Employing cloud services to accelerate the research and development (R&D) of Artificial Intelligence (AI) applications has become the rule of thumb for many AI development teams. As a global provider of premium cloud services, Kingsoft Cloud endeavors to provide superior Infrastructure as a Service (IaaS) via an array of high-performance cloud servers like Kingsoft Elastic Compute and cloud physical hosts such as Elastic Physical Compute to help users gain a first-mover advantage in voice, image, video, and many other AI application scenarios.

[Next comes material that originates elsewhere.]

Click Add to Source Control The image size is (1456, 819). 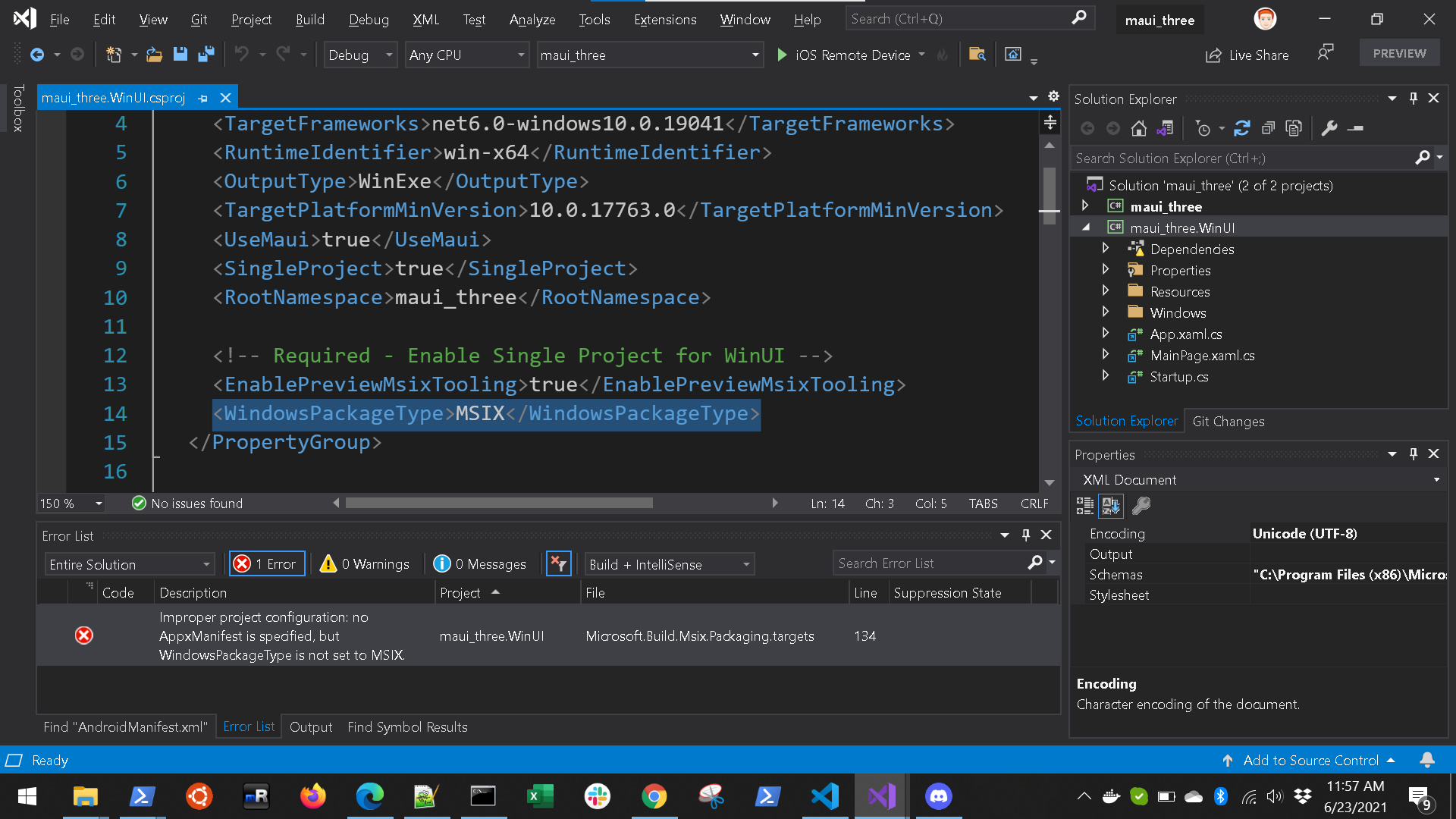click(1311, 760)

To help developers increase their AI R&D efficiency, Kingsoft Cloud, together with its strategic partner Intel, deployed Intel® Xeon® Scalable processors and other advanced hardware products in its cloud instances and introduced optimizations of AI frameworks including Intel® Optimization for TensorFlow and Intel® Optimization for Caffe. This bundling of optimized hardware and software for AI enhanced Kingsoft Cloud’s IaaS capabilities to better support AI workloads. Users now don’t have to bother with complicated configuration and fine-tuning of underlying AI frameworks, instead they get optimal performance on the Intel® Xeon® Scalable processor-based cloud infrastructure with this one-stop service.
Tests by Kingsoft Cloud show that the performance of multiple optimized AI frameworks improved by several times, even up to dozens of times in various deep learning models. This shows that Kingsoft Cloud’s enhanced IaaS, bundling optimized hardware and software for the Intel® Xeon® Scalable platform, can provide outstanding performance for AI R&D in different application scenarios and accelerate developers’ AI R&D progress.

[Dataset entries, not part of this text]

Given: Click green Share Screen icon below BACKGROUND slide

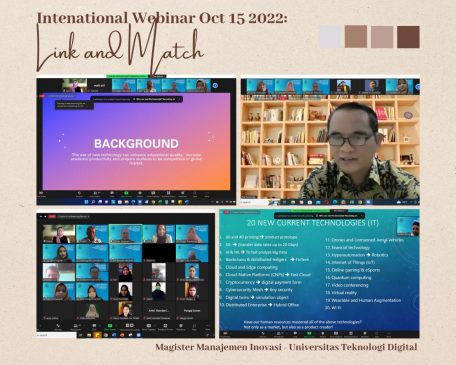Looking at the screenshot, I should pos(126,193).
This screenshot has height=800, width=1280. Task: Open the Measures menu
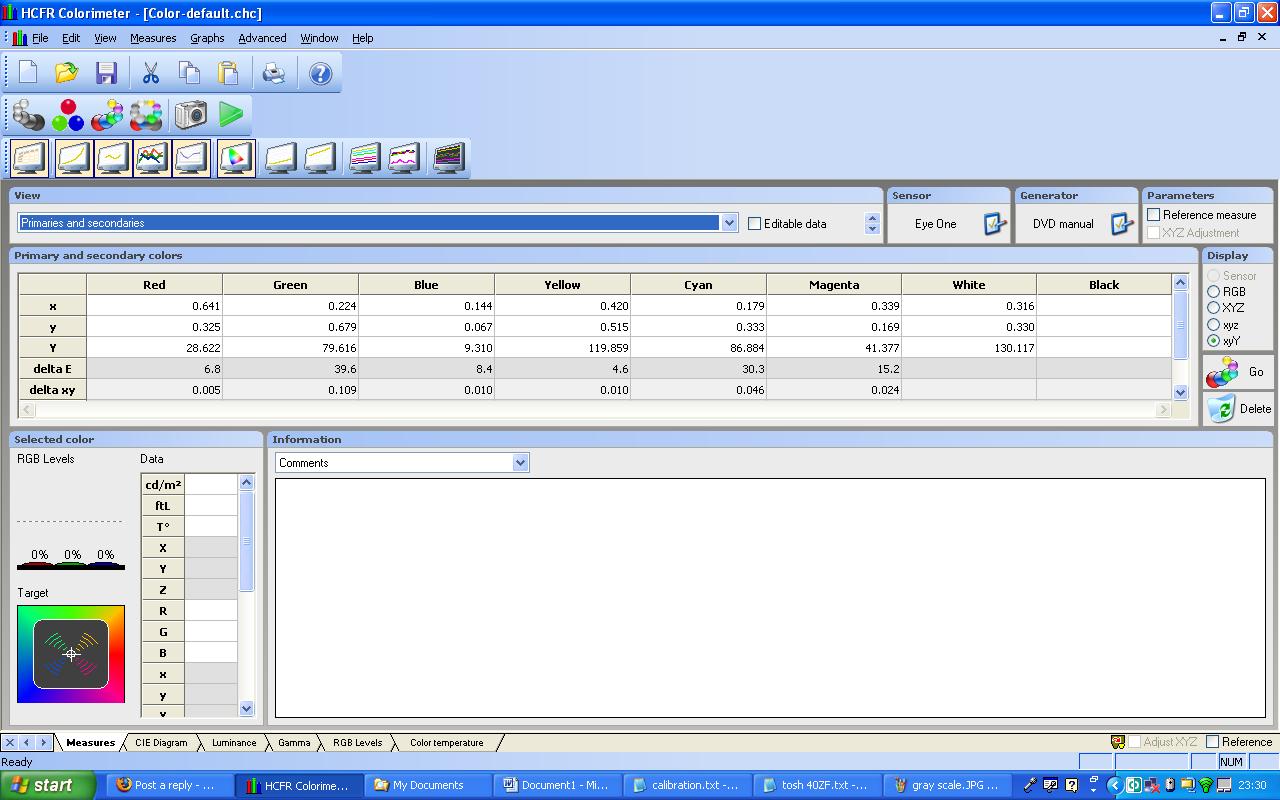click(x=153, y=38)
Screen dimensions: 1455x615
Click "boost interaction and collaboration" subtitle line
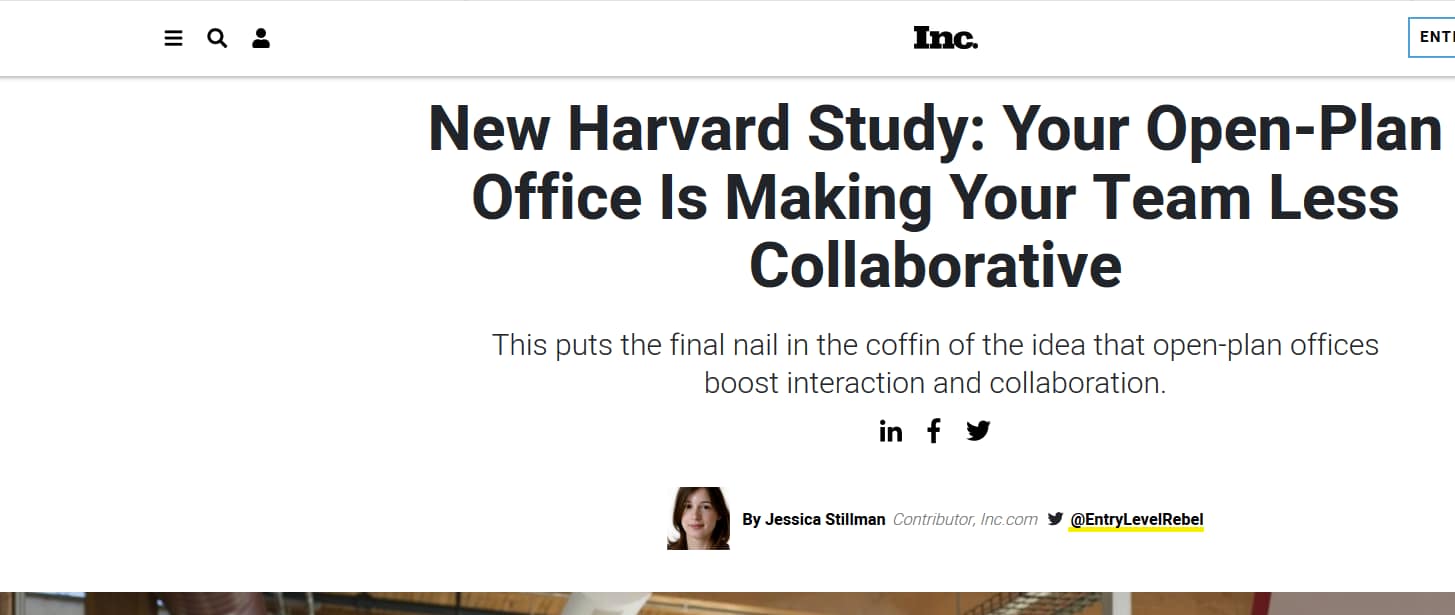935,383
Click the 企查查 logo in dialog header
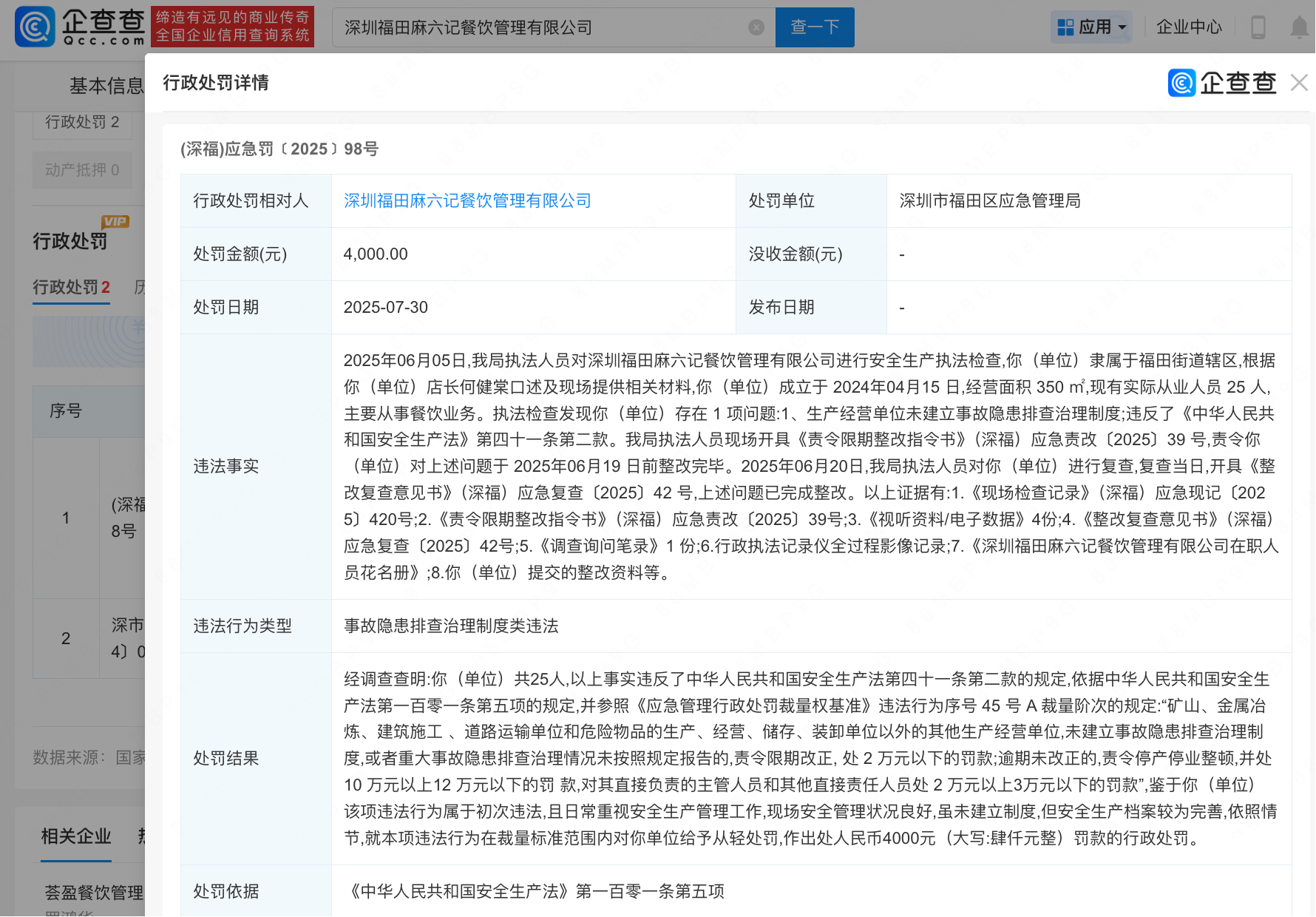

Kingsoft Cloud has been striving to provide first-class cloud services for AI R&D. This not only needs a high-performance hardware platform as a foundation, but also hinges on collaboration and full optimization of software and hardware. By deploying various Intel advanced hardware products and with the introduction of Intel Optimization for TensorFlow, Intel Optimization for Caffe and other optimized frameworks, we offer developers enhanced IaaS while significantly reducing their investment on system deployment and optimization. This allows them to focus more on the AI business itself.” — Feng Yang, Cloud Computing R&D Director, Kingsoft Cloud
Advantages of Kingsoft Cloud solutions1
- The multiple prepackaged Intel optimizations for deep learning frameworks enable users who conduct AI R&D with Kingsoft Cloud to reduce time and effort downloading, deploying, and optimizing the relevant frameworks to be able to devote more resources to AI work;
- Intel Optimization for TensorFlow enhances the performance of Kingsoft Cloud instances built on Intel® Architecture-based processors in various deep neural network (DNN) models by 2.45-2.89 times;1
- With the introduction of Intel Optimization for Caffe, the performance of Kingsoft Cloud instances built on Intel Architecture-based processors improved in various DNN models. In ResNet50, performance improved by nearly 30 times.1
Delivering High-Performance IaaS for AI
The ever-evolving public cloud services are playing an increasingly important role in AI R&D. Featuring flexible resource allocation and high scalability, public cloud services enable agile scheduling of computing power, algorithms and data needed for AI R&D and can raise efficiency. As a result, more and more AI development teams are turning to cloud services for their AI R&D and innovation.
To provide users with more efficient and cost-effective IaaS services, Kingsoft Cloud and Intel are working together to introduce Intel Xeon Scalable processors, Intel® Optane™ DC SSDs, 25 GbE Intel® Ethernet network adapters, and other cutting-edge hardware products and technologies into Kingsoft Cloud instances (cloud servers, cloud physical hosts, etc.) as the foundation on which high-performance IaaS capabilities can be built.
Take the Intel® Xeon® Platinum 8168 processor deployed by Kingsoft Cloud as an example, it features optimized microarchitecture, up to 24 cores and 48 threads, delivering higher computing power and scalability for computation-intensive AI inference workloads. Meanwhile, its Intel® Advanced Vector Extensions 512 (Intel® AVX-512) can concurrently process 16 single-precision floating-point numbers, doubling the single-precision floating-point number processing capability compared with the previous generation Intel® Advanced Vector Extensions 2 (Intel® AVX2). It does this via more fused multiply-add (FMA) units, offering a significant advantage when it comes to intensive AI vector computation.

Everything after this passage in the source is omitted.